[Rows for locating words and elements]
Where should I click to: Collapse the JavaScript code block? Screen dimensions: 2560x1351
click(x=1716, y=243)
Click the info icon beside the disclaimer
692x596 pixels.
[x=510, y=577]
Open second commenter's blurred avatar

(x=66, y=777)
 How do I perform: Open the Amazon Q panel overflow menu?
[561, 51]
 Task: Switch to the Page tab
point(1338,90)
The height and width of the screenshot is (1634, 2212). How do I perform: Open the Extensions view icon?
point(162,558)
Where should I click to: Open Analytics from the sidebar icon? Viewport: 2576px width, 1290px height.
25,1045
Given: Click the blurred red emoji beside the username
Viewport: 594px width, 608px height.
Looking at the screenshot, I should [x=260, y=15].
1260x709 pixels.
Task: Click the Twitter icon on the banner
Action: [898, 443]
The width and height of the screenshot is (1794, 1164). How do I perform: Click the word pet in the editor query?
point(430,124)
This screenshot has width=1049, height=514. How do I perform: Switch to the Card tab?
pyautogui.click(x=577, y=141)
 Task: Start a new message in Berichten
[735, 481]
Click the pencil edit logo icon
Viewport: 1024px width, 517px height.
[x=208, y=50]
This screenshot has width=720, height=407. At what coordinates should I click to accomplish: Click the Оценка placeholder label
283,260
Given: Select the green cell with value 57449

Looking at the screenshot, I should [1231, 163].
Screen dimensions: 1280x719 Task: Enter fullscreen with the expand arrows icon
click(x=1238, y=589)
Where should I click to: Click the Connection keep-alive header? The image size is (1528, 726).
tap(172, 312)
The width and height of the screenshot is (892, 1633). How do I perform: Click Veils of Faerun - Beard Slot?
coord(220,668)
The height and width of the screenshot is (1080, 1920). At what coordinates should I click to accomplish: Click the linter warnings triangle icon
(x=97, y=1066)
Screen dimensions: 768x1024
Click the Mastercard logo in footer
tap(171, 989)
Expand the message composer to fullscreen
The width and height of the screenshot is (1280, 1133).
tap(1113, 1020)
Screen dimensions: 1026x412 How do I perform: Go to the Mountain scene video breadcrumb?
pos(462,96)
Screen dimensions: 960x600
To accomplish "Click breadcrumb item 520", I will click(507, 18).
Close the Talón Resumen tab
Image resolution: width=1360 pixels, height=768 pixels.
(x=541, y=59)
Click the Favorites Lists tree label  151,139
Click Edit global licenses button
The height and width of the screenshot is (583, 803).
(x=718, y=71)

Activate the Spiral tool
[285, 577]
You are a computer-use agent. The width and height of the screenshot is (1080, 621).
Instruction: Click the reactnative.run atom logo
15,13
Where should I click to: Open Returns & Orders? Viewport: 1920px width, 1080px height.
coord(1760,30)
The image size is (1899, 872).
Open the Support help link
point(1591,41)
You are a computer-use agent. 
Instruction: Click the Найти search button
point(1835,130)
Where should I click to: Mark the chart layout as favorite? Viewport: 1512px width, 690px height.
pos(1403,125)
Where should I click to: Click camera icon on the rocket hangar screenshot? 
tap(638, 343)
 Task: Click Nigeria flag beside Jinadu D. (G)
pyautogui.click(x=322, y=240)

_EXERCISE INSTRUCTIONS_
Pick out each row above that contains the word "coordinates". Case matters.

_SOLUTION FOR THIS EXERCISE_
This screenshot has width=720, height=407. At what coordinates should I click to accomplish: Click the Оценка placeholder label
The height and width of the screenshot is (1080, 1920). At what coordinates should I click to accomplish: Click the linter warnings triangle icon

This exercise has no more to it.